(Items listed in a dataset)

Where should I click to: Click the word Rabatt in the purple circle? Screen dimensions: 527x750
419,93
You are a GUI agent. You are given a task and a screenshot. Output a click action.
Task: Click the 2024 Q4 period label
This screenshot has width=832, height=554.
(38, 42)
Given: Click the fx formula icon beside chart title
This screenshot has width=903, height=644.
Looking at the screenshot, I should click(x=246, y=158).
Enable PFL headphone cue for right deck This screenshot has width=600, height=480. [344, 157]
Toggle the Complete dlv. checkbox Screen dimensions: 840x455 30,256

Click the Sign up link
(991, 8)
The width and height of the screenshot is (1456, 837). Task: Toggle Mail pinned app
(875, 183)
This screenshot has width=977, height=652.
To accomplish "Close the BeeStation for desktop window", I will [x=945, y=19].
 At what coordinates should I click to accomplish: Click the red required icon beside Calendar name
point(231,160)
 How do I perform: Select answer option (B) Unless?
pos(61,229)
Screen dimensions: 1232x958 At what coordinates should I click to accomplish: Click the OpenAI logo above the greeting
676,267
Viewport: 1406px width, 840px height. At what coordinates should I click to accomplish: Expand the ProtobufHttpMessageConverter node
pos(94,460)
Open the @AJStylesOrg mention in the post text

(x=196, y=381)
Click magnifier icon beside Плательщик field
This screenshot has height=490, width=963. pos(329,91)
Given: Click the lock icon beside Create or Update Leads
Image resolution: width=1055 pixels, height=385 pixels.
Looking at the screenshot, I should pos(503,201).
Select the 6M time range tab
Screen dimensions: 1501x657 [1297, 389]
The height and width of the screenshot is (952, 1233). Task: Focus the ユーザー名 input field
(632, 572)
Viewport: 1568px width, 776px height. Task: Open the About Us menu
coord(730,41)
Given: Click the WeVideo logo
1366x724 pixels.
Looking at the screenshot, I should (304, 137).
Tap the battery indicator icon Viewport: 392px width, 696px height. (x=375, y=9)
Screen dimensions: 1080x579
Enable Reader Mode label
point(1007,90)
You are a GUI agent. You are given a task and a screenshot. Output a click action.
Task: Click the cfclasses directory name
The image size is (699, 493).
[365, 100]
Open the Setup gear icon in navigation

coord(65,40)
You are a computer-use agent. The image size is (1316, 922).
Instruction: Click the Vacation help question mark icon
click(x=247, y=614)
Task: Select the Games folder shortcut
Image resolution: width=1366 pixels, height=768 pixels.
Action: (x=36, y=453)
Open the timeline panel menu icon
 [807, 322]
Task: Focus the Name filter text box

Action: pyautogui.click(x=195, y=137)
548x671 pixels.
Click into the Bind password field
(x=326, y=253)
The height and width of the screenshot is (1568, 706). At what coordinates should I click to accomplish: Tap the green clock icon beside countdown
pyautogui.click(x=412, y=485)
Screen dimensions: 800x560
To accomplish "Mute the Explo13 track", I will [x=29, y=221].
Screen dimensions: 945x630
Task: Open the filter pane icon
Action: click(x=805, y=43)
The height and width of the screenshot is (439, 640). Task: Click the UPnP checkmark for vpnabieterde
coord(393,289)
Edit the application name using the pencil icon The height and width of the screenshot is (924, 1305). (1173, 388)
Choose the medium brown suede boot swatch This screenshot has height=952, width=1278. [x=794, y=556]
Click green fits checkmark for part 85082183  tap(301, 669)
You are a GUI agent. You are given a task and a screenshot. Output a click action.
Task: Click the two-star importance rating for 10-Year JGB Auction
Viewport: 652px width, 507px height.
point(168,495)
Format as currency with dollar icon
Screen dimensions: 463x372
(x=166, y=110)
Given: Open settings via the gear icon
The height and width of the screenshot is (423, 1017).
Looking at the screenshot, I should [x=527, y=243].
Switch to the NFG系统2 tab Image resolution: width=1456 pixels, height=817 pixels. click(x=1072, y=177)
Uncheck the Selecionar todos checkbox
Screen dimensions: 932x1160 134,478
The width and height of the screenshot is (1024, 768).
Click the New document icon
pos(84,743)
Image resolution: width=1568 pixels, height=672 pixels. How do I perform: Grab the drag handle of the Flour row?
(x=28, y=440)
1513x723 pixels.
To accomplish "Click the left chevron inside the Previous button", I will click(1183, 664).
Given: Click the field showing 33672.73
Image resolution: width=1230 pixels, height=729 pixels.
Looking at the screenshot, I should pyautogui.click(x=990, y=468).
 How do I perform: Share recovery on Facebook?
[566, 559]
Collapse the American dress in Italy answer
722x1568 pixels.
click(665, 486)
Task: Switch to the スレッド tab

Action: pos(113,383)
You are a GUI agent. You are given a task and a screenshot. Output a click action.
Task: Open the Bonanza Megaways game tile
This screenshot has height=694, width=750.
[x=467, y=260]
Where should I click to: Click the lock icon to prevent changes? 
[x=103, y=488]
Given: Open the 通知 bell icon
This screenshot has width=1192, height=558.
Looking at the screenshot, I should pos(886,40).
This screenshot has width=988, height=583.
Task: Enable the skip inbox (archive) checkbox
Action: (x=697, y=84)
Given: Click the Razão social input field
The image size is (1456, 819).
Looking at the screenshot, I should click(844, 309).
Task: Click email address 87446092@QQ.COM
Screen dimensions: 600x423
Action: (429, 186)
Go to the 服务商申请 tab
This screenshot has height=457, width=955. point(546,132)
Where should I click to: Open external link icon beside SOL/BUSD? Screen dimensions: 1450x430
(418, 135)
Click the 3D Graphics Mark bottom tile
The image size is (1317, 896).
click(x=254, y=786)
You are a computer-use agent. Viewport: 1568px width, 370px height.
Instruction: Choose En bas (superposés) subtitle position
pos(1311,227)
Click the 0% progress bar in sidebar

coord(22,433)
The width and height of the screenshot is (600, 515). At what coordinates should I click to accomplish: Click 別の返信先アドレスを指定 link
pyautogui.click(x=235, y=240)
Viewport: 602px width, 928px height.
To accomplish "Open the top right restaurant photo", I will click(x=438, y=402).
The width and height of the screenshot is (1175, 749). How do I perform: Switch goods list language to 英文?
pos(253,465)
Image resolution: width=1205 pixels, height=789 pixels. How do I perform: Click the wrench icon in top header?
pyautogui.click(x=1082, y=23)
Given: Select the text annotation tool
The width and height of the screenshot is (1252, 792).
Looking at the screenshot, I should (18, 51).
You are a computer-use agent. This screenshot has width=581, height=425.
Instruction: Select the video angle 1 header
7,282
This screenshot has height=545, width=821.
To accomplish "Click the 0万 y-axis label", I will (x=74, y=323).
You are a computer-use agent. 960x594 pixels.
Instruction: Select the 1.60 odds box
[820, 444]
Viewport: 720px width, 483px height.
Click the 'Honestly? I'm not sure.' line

> **ACTION ITEM**:
Set down all the entries again, word for word.

> **SOLVED PROBLEM**:
Where should I click to: Click the word Rabatt in the purple circle? Screen dimensions: 527x750
419,93
You are a GUI agent. You are given a task and a screenshot. Output a click action.
Task: Click the 2024 Q4 period label
This screenshot has width=832, height=554.
(38, 42)
Given: Click the fx formula icon beside chart title
This screenshot has width=903, height=644.
Looking at the screenshot, I should click(x=246, y=158).
Enable PFL headphone cue for right deck This screenshot has width=600, height=480. [344, 157]
Toggle the Complete dlv. checkbox Screen dimensions: 840x455 30,256

Click the Sign up link
(991, 8)
The width and height of the screenshot is (1456, 837). Task: Toggle Mail pinned app
(875, 183)
This screenshot has width=977, height=652.
To accomplish "Close the BeeStation for desktop window", I will [x=945, y=19].
 At what coordinates should I click to accomplish: Click the red required icon beside Calendar name
point(231,160)
 How do I perform: Select answer option (B) Unless?
pos(61,229)
Screen dimensions: 1232x958 At what coordinates should I click to accomplish: Click the OpenAI logo above the greeting
676,267
Viewport: 1406px width, 840px height. At what coordinates should I click to accomplish: Expand the ProtobufHttpMessageConverter node
pos(94,460)
Open the @AJStylesOrg mention in the post text

(x=196, y=381)
Click magnifier icon beside Плательщик field
This screenshot has height=490, width=963. pos(329,91)
Given: Click the lock icon beside Create or Update Leads
Image resolution: width=1055 pixels, height=385 pixels.
Looking at the screenshot, I should pos(503,201).
Select the 6M time range tab
Screen dimensions: 1501x657 [1297, 389]
The height and width of the screenshot is (952, 1233). Task: Focus the ユーザー名 input field
(632, 572)
Viewport: 1568px width, 776px height. Task: Open the About Us menu
coord(730,41)
Given: Click the WeVideo logo
1366x724 pixels.
Looking at the screenshot, I should (304, 137).
Tap the battery indicator icon Viewport: 392px width, 696px height. (x=375, y=9)
Screen dimensions: 1080x579
Enable Reader Mode label
point(1007,90)
You are a GUI agent. You are given a task and a screenshot. Output a click action.
Task: Click the cfclasses directory name
The image size is (699, 493).
[365, 100]
Open the Setup gear icon in navigation

coord(65,40)
You are a computer-use agent. The image size is (1316, 922).
Instruction: Click the Vacation help question mark icon
click(x=247, y=614)
Task: Select the Games folder shortcut
Image resolution: width=1366 pixels, height=768 pixels.
Action: (x=36, y=453)
Open the timeline panel menu icon
 [807, 322]
Task: Focus the Name filter text box

Action: pyautogui.click(x=195, y=137)
548x671 pixels.
Click into the Bind password field
(x=326, y=253)
The height and width of the screenshot is (1568, 706). At what coordinates should I click to accomplish: Tap the green clock icon beside countdown
pyautogui.click(x=412, y=485)
Screen dimensions: 800x560
To accomplish "Mute the Explo13 track", I will [x=29, y=221].
Screen dimensions: 945x630
Task: Open the filter pane icon
Action: click(x=805, y=43)
The height and width of the screenshot is (439, 640). Task: Click the UPnP checkmark for vpnabieterde
coord(393,289)
Edit the application name using the pencil icon The height and width of the screenshot is (924, 1305). (1173, 388)
Choose the medium brown suede boot swatch This screenshot has height=952, width=1278. [x=794, y=556]
Click green fits checkmark for part 85082183  tap(301, 669)
You are a GUI agent. You are given a task and a screenshot. Output a click action.
Task: Click the two-star importance rating for 10-Year JGB Auction
Viewport: 652px width, 507px height.
point(168,495)
Format as currency with dollar icon
Screen dimensions: 463x372
(x=166, y=110)
Given: Open settings via the gear icon
The height and width of the screenshot is (423, 1017).
Looking at the screenshot, I should [x=527, y=243].
Switch to the NFG系统2 tab Image resolution: width=1456 pixels, height=817 pixels. click(x=1072, y=177)
Uncheck the Selecionar todos checkbox
Screen dimensions: 932x1160 134,478
The width and height of the screenshot is (1024, 768).
Click the New document icon
pos(84,743)
Image resolution: width=1568 pixels, height=672 pixels. How do I perform: Grab the drag handle of the Flour row?
(x=28, y=440)
1513x723 pixels.
To accomplish "Click the left chevron inside the Previous button", I will click(1183, 664).
Given: Click the field showing 33672.73
Image resolution: width=1230 pixels, height=729 pixels.
Looking at the screenshot, I should pyautogui.click(x=990, y=468).
 How do I perform: Share recovery on Facebook?
[566, 559]
Collapse the American dress in Italy answer
722x1568 pixels.
click(665, 486)
Task: Switch to the スレッド tab

Action: pos(113,383)
You are a GUI agent. You are given a task and a screenshot. Output a click action.
Task: Open the Bonanza Megaways game tile
This screenshot has height=694, width=750.
[x=467, y=260]
Where should I click to: Click the lock icon to prevent changes? 
[x=103, y=488]
Given: Open the 通知 bell icon
This screenshot has width=1192, height=558.
Looking at the screenshot, I should pos(886,40).
This screenshot has width=988, height=583.
Task: Enable the skip inbox (archive) checkbox
Action: (x=697, y=84)
Given: Click the Razão social input field
The image size is (1456, 819).
Looking at the screenshot, I should click(844, 309).
Task: Click email address 87446092@QQ.COM
Screen dimensions: 600x423
Action: (429, 186)
Go to the 服务商申请 tab
This screenshot has height=457, width=955. point(546,132)
Where should I click to: Open external link icon beside SOL/BUSD? Screen dimensions: 1450x430
(418, 135)
Click the 3D Graphics Mark bottom tile
The image size is (1317, 896).
click(x=254, y=786)
You are a computer-use agent. Viewport: 1568px width, 370px height.
Instruction: Choose En bas (superposés) subtitle position
pos(1311,227)
Click the 0% progress bar in sidebar

coord(22,433)
The width and height of the screenshot is (600, 515). At what coordinates should I click to accomplish: Click 別の返信先アドレスを指定 link
pyautogui.click(x=235, y=240)
Viewport: 602px width, 928px height.
To accomplish "Open the top right restaurant photo", I will click(x=438, y=402).
The width and height of the screenshot is (1175, 749). How do I perform: Switch goods list language to 英文?
pos(253,465)
Image resolution: width=1205 pixels, height=789 pixels. How do I perform: Click the wrench icon in top header?
pyautogui.click(x=1082, y=23)
Given: Select the text annotation tool
The width and height of the screenshot is (1252, 792).
Looking at the screenshot, I should (18, 51).
You are a computer-use agent. This screenshot has width=581, height=425.
Instruction: Select the video angle 1 header
7,282
This screenshot has height=545, width=821.
To accomplish "Click the 0万 y-axis label", I will (x=74, y=323).
You are a computer-use agent. 960x594 pixels.
Instruction: Select the 1.60 odds box
[820, 444]
Viewport: 720px width, 483px height.
Click the 'Honestly? I'm not sure.' line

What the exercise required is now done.